Friday, February 15, 2008

Wife Rule #17: I'm With You to the End

I attended the funeral today of a good friend's mother. Ever since my father-in-law died about four years ago, I have had a special spot in my heart for widows and widowers. For this reason, I watched her husband closely as he walked slowly up the isle in the chapel and took his seat in front of her casket on the first row.

She was 77 years old, and had lived a good life, but I don't imagine that made her passing any easier on him. She was his wife, a part of his soul. After a lifetime together, I have no doubt that he felt just like Father Adam did when he explained his feelings about Eve: "This is now bone of my bones and flesh of my flesh: she shall be called Woman, for she was taken out of Man." (Genesis 2:23).
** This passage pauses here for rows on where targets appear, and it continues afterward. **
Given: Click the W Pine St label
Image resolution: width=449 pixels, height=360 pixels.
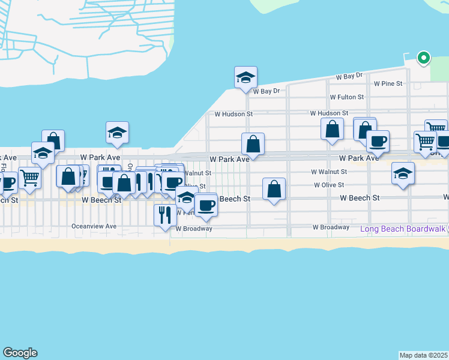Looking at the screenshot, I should pos(388,84).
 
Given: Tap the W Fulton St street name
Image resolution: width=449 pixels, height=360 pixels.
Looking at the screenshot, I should pos(346,97).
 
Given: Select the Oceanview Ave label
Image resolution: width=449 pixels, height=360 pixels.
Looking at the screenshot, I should pos(93,227).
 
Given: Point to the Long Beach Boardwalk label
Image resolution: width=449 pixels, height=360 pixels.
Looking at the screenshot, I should pos(402,229).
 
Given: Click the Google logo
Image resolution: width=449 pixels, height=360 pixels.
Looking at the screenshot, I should pos(20,353).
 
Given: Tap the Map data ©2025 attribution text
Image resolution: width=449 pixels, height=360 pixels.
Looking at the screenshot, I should pos(424,355).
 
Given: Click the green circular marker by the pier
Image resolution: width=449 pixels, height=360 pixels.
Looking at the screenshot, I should pos(424,58).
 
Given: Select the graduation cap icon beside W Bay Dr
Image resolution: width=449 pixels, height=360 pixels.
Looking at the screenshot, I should pos(246,77).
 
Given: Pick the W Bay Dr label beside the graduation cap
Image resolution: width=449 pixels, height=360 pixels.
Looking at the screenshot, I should pos(267,91).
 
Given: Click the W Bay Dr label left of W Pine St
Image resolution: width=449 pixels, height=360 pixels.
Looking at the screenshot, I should pos(349,76).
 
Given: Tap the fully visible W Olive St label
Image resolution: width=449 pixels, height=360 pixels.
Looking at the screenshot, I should pos(329,185).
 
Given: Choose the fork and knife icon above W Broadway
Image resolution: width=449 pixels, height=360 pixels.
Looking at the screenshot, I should pos(165,214).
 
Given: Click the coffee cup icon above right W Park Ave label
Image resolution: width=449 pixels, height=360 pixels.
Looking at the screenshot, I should pos(378,142).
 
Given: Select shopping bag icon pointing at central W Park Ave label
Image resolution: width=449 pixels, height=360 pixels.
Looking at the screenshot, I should pos(253,144).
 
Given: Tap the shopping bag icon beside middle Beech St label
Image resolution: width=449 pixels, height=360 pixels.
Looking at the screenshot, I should pos(274,189).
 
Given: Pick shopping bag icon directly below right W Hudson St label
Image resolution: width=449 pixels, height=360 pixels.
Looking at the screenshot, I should pos(332,128).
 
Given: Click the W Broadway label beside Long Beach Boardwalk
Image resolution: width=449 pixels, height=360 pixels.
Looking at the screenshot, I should pos(331,227).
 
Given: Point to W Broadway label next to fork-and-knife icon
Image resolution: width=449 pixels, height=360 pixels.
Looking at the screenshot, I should pos(194,229).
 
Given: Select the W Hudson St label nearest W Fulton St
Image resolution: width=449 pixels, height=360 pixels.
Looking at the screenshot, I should pos(329,113).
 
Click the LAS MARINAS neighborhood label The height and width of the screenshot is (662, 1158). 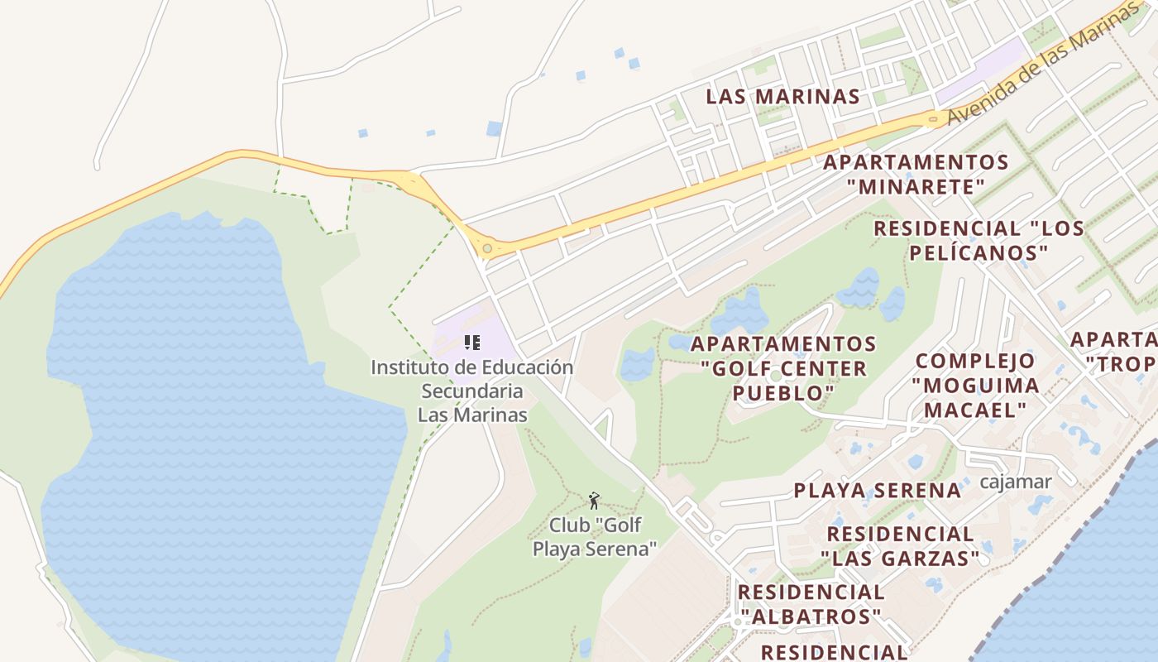pos(782,96)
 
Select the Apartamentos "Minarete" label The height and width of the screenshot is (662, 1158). pos(916,174)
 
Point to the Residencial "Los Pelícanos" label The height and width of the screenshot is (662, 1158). pos(979,240)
I didn't get a chance to see his face up close, but if I had, I'm sure I would have seen etched into the lines in his skin a pain--a deep, deep pain as if bone and flesh had been taken out of him and he was no longer whole. For that is how two truly unified people feel, when one is taken away; they feel incomplete, lost, and alone.
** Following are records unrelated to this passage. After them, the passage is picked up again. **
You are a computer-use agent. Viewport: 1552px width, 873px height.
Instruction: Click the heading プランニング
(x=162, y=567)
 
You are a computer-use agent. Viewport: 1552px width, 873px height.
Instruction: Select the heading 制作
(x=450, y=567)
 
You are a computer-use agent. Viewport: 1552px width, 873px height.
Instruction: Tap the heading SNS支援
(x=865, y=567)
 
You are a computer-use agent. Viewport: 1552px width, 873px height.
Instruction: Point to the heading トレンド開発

This wasn't the first time he had lost his wife. The cruel torments of dementia had taken his wife from him years ago. As mental illness usually does, it started gradually, one step at a time. I can't imagine what it must have been like as he slowly came to the realization that he was losing the woman he loved. It its full-blown stage, the disease took her mind completely. She fabricated elaborate stories and plans, which might have been humorous had the situation not been so serious. She resisted fiercely those, like her husband, who tried to help her see reality. She she fought; she argued; she spent their retirement money on imaginary needs; and eventually she terminated their marriage. During the last weeks of her life, her children consulted with their dad to discover his wishes before giving their legal voice in decision-making, since that legal privilege had been taken away from him.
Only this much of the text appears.